Online Retail Isn't Always Better Retail
It has become axiomatic that brick-and-mortar retail is not a place to buy things but to look at products, then maybe benchmark prices before going online to make the purchase. But a new mystery shopper study by StellaService suggests that, at least for the $83.8 billion back-to-school season, in which two out of five consumers will do their shopping online this year (nearly double the number from five years ago), going to a physical store can save money and time.
The study compared the online versus in-store shopping experience at Target, Walmart, Costco, Staples, Office Max, and Office Depot. For price, in-store shopping won by a lot with in-store customers paying an average of $21 less than online shoppers for the same items, with dot-com shoppers paying an average $10.81 in online shipping costs.
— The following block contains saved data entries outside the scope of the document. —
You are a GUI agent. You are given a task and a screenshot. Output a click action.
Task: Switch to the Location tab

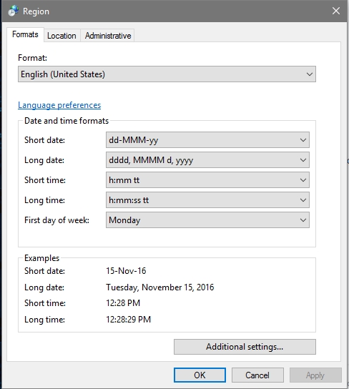62,36
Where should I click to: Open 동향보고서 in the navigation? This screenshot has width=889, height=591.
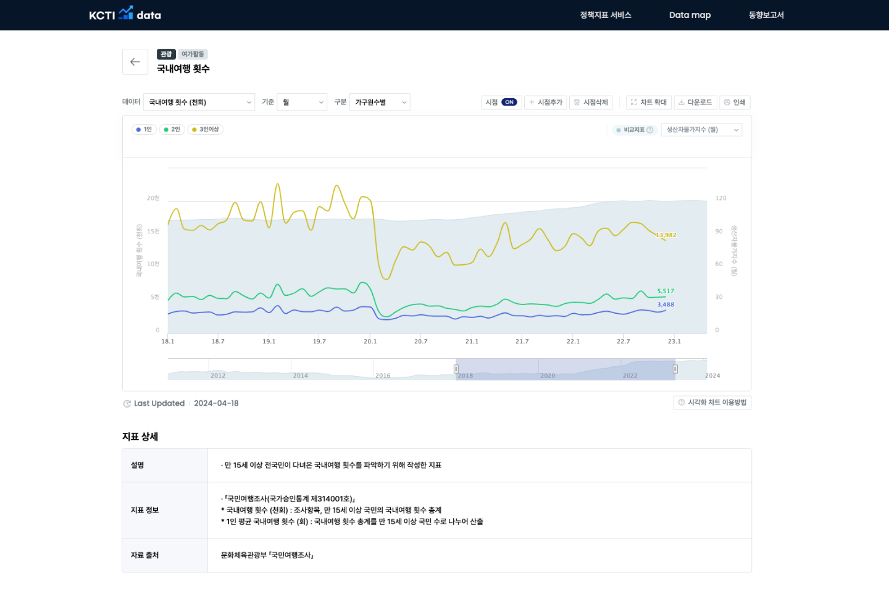(x=766, y=15)
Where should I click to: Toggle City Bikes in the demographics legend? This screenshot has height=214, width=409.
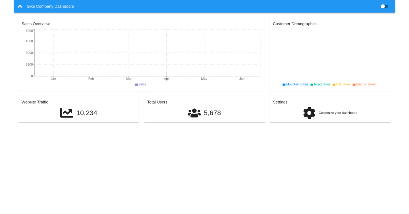pos(341,84)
Online shopping is, of course, faster initially, taking consumers an average 10 minutes to complete their lists and check out, while getting the same items in-store took about 30 minutes, plus travel to and from. But while taking delivery of in-store items is obviously immediate, the average online purchase took four days to arrive. One order of 13 items from Walmart arrived at the shopper’s home in six boxes over the course of eight days.
The study also found that online retailers at most brick-and-mortar stores were able to compete on selection as well. Target.com customers actually often had better luck finding specific items at their local store than online.
Office Depot outperformed its rivals, excelling across a spectrum of criteria such as pricing, customer service, shipping, and more.
"StellaService is a champion of online shopping, but we were surprised to find that in the back-to-school market, customers were ultimately better off getting in their cars and heading to the mall for the best possible experience," said StellaService CEO Jordy Leiser in a statement. "While online retailers do win hands down when it comes to saving their customers time, there's still a lot of room for improvement if they want to compete with their brick-and-mortar counterparts."
The study -- which looked at price, product availability, total time spent shopping and checking out, shipping speed and quality, e-mail, phone, and live-chat support, and overall experience -- also used brick-and-mortar mystery shopping firm ICC/Decision Services.